Jesús Ferrero
Por los pasillos del laberinto de Creta ululaban las almas de los muertos devorados por el Minotauro, y la casa de Orestes estaba llena de fantasmas vinculados a la sangre y a la muerte, por eso Orestes huyó de ella y caminó tan lejos como pudo, ignorando que también los cruces de caminos eran frecuentados por los fantasmas.
En los cuentos chinos y japoneses de la antigüedad abundaban las casas invadidas por las almas de los muertos que se resistían a abandonar el ámbito de la vida y llevaban una existencia intermedia que ni era verdadera vida, ni era verdadera muerte.
El libro tibetano de los muertos viene a ser un tratado de esa existencia intermedia por la que flotan las almas de los muertos antes de reencarnarse de nuevo, antes de sucumbir a la tentación de existir, como diría Cioran.
Pero en ninguna edad literaria abundan tanto los edificios habitados por fantasmas como en la época de las novelas de caballerías, que tanto trastornaron la mente de don Quijote. Rara es la novela de caballeros en la que no aparezca algún castillo saturado de fantasmas. El mismo Alonso Quijano tenía su casa tomada por los fantasmas de todos los personajes que habían acompañado sus insomnios. El problema fue que cuando salió a hacer un poco de justicia por los caminos, comprobó con asombro infinito que hasta las planicies más áridas daban cabida a miles de fantasmas que conformaban auténticos ejércitos de naturaleza apocalíptica. El mundo entero era una enorme morada llena de fantasmas.
Todo lo cual para indicar que la casa de los fantasmas es un mito universal tan presente en la antigüedad como en la Edad media, el Renacimiento y el Barroco, si bien será el siglo XIX el que más espacio concederá a las casas fantasmales, a través del Romanticismo, que en su segundo período, al que pertenece Bécquer, va a ser medievalista y va a estar caracterizado por la nostalgia del fango escatológico y embrujado de la Edad Media.
Bécquer, Walter Scott, Hoffmann darán rienda suelta a su sed de fantasmas pululando por las heladas soledades de la muerte.

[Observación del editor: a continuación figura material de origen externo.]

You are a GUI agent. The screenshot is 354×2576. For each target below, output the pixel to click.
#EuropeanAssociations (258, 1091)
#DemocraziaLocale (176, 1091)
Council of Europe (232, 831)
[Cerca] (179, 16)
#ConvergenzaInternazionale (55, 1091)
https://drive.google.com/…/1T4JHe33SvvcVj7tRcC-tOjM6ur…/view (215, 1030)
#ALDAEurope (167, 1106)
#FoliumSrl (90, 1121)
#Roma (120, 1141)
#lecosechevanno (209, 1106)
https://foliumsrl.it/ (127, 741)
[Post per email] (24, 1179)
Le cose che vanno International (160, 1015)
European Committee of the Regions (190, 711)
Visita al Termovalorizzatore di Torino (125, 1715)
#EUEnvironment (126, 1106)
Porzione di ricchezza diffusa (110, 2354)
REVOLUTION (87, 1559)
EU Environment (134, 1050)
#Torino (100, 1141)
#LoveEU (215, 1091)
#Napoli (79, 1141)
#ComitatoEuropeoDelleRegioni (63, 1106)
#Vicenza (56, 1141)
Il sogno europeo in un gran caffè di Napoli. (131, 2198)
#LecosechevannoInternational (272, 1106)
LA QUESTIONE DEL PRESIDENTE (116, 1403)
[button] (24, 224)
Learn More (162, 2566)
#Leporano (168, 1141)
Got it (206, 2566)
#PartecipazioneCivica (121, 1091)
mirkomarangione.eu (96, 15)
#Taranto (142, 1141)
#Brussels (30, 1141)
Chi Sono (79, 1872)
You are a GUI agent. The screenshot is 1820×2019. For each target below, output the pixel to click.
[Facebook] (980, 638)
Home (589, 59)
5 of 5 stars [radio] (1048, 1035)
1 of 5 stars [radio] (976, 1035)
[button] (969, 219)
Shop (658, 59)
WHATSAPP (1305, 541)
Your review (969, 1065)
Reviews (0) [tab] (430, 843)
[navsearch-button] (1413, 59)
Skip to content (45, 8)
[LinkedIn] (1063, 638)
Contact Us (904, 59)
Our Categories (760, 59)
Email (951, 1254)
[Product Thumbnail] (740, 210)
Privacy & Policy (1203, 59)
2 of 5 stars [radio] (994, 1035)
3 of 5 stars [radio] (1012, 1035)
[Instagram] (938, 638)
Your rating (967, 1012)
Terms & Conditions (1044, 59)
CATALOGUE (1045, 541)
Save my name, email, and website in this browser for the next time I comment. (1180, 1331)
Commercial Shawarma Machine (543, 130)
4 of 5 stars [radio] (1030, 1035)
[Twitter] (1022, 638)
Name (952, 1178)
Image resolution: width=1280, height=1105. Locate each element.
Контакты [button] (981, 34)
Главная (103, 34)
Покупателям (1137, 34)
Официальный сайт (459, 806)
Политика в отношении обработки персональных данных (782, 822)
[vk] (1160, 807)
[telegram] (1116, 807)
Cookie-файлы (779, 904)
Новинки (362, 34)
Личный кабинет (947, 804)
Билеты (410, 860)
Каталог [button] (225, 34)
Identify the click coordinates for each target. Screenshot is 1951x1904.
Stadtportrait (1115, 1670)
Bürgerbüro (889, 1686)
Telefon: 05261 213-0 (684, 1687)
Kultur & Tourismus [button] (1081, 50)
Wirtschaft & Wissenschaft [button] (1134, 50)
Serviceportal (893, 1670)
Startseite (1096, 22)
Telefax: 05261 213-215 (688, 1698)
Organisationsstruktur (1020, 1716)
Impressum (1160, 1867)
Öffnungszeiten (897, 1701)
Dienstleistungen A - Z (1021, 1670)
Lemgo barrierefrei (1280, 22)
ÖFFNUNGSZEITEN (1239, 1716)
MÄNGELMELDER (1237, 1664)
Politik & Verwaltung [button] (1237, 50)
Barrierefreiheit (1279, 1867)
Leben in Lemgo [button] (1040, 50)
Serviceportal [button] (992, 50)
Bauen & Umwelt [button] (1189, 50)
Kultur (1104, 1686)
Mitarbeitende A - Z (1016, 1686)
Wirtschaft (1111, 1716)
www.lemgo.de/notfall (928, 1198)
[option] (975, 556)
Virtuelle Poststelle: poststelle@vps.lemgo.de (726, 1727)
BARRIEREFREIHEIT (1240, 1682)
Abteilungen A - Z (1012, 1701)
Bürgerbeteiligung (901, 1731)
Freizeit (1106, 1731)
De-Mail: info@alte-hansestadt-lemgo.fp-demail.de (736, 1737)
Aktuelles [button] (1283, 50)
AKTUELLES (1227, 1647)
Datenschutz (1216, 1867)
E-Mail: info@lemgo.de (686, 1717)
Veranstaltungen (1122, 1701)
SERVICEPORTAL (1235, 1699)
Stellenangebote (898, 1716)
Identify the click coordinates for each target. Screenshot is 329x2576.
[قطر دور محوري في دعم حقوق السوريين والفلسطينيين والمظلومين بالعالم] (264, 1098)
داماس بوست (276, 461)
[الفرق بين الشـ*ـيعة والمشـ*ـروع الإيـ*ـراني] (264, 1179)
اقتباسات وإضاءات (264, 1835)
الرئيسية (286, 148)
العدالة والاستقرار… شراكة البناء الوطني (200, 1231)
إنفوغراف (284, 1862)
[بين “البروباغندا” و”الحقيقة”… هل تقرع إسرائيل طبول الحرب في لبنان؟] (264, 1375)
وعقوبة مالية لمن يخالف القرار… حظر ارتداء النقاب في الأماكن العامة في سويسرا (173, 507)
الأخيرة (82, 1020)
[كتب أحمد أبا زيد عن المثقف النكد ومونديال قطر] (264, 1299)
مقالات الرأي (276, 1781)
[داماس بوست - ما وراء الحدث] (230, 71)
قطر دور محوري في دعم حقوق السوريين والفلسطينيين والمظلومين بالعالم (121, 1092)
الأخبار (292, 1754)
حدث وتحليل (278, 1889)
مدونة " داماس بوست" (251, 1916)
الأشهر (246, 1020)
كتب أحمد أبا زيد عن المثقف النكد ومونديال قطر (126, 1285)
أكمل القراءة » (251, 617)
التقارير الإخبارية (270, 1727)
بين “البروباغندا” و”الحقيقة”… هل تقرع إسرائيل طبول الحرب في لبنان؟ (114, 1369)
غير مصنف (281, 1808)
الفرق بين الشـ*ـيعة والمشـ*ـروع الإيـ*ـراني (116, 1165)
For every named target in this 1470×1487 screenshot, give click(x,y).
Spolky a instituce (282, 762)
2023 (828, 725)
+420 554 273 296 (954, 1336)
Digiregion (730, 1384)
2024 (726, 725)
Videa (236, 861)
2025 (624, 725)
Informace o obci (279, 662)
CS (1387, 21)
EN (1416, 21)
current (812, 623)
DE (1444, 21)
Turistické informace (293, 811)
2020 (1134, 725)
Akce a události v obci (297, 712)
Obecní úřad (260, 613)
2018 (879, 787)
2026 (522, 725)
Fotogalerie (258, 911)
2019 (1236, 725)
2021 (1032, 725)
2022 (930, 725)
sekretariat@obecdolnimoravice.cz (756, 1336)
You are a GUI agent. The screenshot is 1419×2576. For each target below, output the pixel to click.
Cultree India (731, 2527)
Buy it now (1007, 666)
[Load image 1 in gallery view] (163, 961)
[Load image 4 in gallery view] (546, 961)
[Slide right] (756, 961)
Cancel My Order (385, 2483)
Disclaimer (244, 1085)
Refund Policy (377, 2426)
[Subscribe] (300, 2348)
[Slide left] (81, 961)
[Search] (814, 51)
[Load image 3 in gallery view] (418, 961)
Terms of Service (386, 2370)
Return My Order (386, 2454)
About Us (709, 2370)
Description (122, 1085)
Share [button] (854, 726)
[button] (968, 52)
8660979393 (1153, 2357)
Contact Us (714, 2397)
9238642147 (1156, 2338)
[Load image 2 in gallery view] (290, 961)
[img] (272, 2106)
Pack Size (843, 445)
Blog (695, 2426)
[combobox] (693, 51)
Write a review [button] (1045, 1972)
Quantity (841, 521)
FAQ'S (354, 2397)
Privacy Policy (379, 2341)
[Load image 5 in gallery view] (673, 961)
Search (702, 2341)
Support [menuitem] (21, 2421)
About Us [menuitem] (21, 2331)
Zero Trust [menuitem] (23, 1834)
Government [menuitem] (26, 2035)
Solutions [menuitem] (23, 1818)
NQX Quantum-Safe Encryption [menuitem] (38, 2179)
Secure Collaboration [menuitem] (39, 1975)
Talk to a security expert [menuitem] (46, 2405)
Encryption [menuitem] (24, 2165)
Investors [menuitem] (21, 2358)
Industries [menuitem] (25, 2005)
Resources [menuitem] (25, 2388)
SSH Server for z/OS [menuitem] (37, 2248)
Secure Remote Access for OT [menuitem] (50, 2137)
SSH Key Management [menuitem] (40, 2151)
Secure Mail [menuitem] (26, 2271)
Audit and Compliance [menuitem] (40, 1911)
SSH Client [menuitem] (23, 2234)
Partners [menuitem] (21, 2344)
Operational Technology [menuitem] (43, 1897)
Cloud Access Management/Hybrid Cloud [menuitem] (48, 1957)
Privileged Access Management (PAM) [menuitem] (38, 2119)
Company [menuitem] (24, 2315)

Sin embargo será Henry James, que está muy lejos de ser un romántico, el que llevará a cabo una vuelta de tuerca con el mito de la casa de los fantasmas en su novela Otra vuelta de tuerca, que ha de considerarse un momento angular y fronterizo en nuestra forma de apreciar el mundo de los fantasmas.
Hasta que no apareció Otra vuelta de tuerca, los fantasmas de las novelas eran entidades objetivas, que estaban fuera del observador, pero todo nos indica que en el relato de James los fantasmas están en la mente de la institutriz que protagoniza la narración más que en la casa que habita junto a dos criaturas tan celestiales como terrenales: los hermanos Miles y Flora. En 1898, cuando Freud avanzaba hacia sus descubrimientos fundamentales, Henry James, que tenía un hermano psicólogo, supo indicar lo que va a ser uno de los pilares teóricos del psicoanálisis: los fantasmas no están fuera de nosotros, están dentro, y cuando los vemos ante nosotros es porque hemos proyectado hacia el exterior nuestros demonios íntimos, consiguiendo que aparezcan sobre la malla líquida de la alucinación.
Obviamente, el cine de Hollywood, que busca el fervor de las masas, ha ignorado casi siempre esta tesis, y ha hecho uso y abuso de las casas llenas de fantasmas tradicionales: los que tienen una naturaleza objetiva y moran fuera de nuestra cabeza; los fantasmas de siempre, y que desde siempre han representado el espíritu de difuntos que aún tienen que reclamarle algo a la vida y que se niegan a desaparecer en las extensiones inconcretas del más allá.
En este momento, muchos apoyarían las tesis de James y de Freud, y al mismo tiempo, nuestro inconsciente nunca ha dejado de creer en los fantasmas reales y concretos. Para saberlo me basta con mirarme a mí mismo y acudir a uno de mis recuerdos. Me hallaba en Barcelona, dispuesto a pasar en ella una temporada, y andaba buscando piso. Una tarde llegué a un apartamento del barrio del Paralelo que estaba en alquiler y, nada más abrir la puerta, sentí una extraña sensación de frío y de vértigo. De pronto, tuve la inesperada certeza de que en aquel lugar habían ocurrido hechos terribles y que sus huellas persistían en el aire mareante del salón. Me fui de allí casi corriendo, en busca de un apartamento sin inquilinos fantasmales.